## Text section
• • •
Discount supermarket chains may be associated with trade marks for all the wrong reasons, but new figures suggest they have been busy filing marks of their own

Supermarket trade marks

Many brand owners have become increasingly concerned about the way that some discount chains, including Aldi and Lidl, use so-called lookalike packaging to sell their own versions of market-leading products (Aldi famously used the tagline “Like brands. Only cheaper” in one of its advertising campaigns).

But figures published by law firm RPC show that discount supermarkets filing far more trade marks for new products than their market share would suggest.

RPC says that Aldi and Lidl have registered 253 trade marks in the UK in the past five years – almost half as many as the 565 trade marks registered by their big four rivals (Tesco, Asda, Sainsbury’s and Morrisons), despite having a combined market share of just 8% compared to 73% for the big four.

The discount supermarkets also outperformed in registering Community trade marks, with Aldi and Lidl registering 112 trade marks in 2013, compared to just 40 trade marks registered by their big four rivals.

The trend reflects the rapidly changing grocery market in the UK, which is seeing the country’s large supermarket chains battling for market share with so-called hard discounters.

RPC’s Jeremy Drew, who heads the firm’s retail team, said that the data suggests that the discount supermarkets’ new product brand pipeline is running at a faster rate than that of their bigger rivals.

“Within discount retailers in particular the growth of own brand products, which often appear as if they are independent brands, can protect or increase margins and reflect innovation to meet consumer demand.”

“In retail, sometimes being able to develop a new product line quickly can be just as important as having a large number of different product lines on the shelf already.”
• • •
## Dataset entries
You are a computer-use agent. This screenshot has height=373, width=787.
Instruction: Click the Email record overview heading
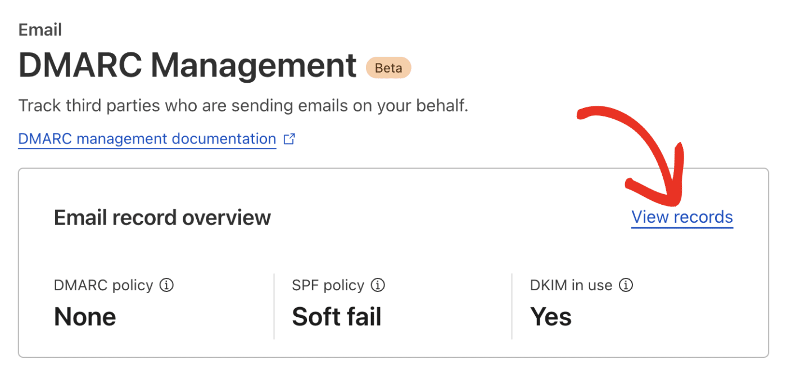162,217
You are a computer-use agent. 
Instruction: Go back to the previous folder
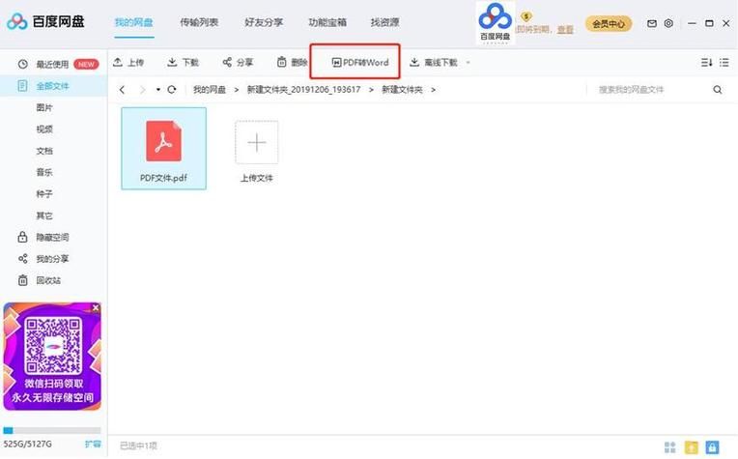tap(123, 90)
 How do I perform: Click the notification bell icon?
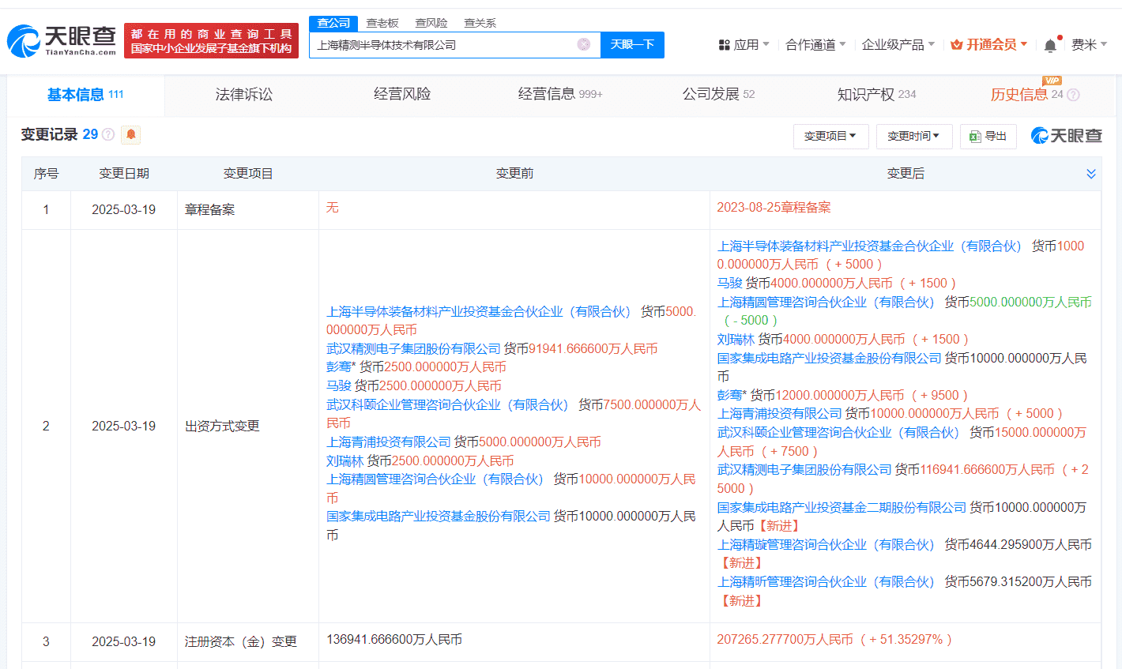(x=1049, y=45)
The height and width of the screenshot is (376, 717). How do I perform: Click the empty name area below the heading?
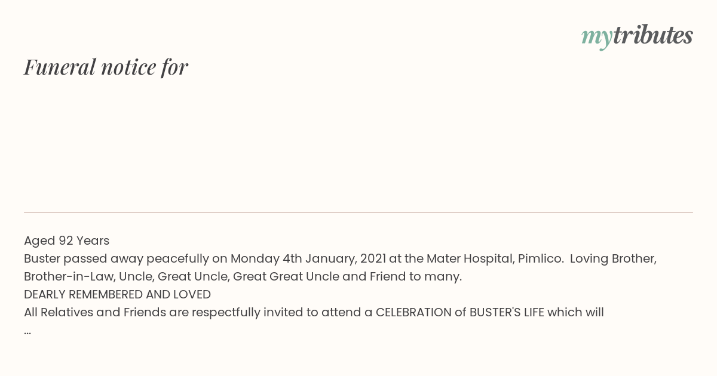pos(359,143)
• • •
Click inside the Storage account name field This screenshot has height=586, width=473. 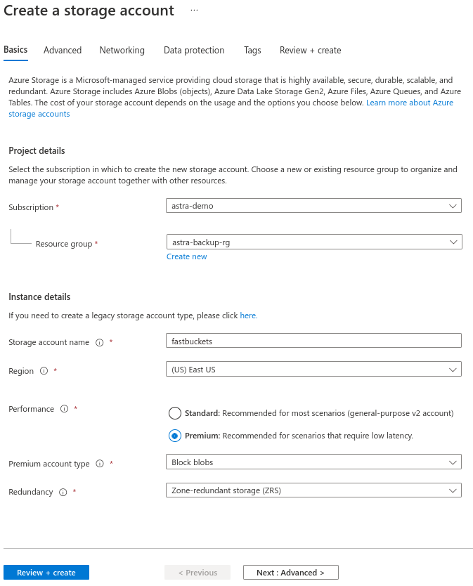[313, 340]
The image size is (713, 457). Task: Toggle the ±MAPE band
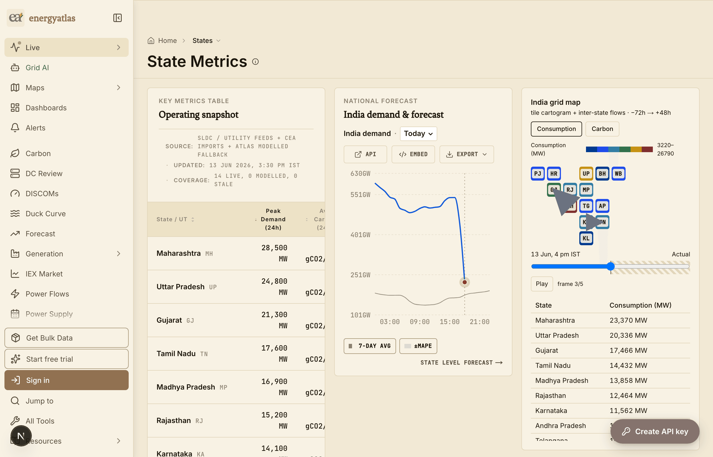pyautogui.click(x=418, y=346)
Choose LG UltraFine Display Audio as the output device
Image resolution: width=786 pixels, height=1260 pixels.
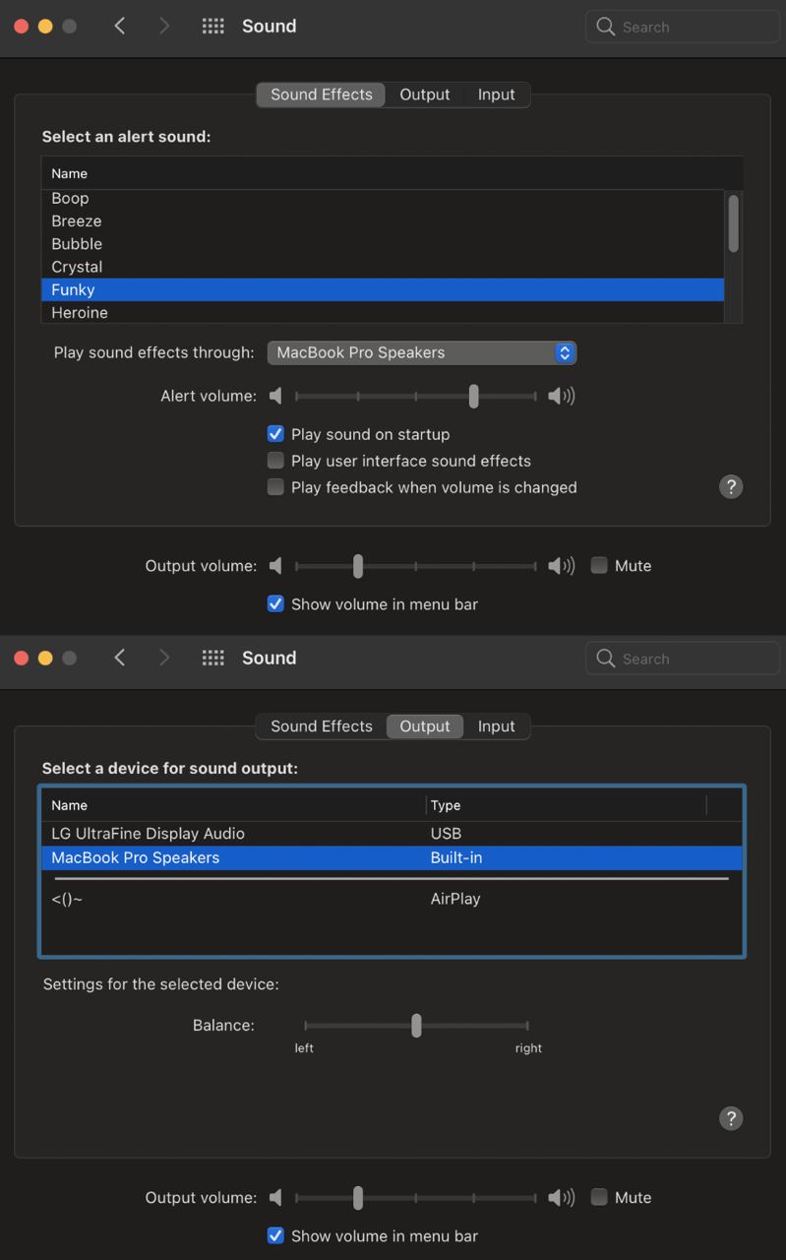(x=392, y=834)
• • •
## Instructions
A: In the supermarket trade marks text, how many UK trade marks have Aldi and Lidl registered over the past five years?
B: Transcribe the records from the line containing "You are a computer-use agent. This" down to the line containing "pos(359,143)", with both end lines included, and leave out the pictures.

## Solutions to the exercise
A: 253

B:
You are a computer-use agent. This screenshot has height=373, width=787.
Instruction: Click the Email record overview heading
162,217
You are a computer-use agent. 
Instruction: Go back to the previous folder
tap(123, 90)
 How do I perform: Click the notification bell icon?
(x=1049, y=45)
The height and width of the screenshot is (376, 717). How do I perform: Click the empty name area below the heading?
pos(359,143)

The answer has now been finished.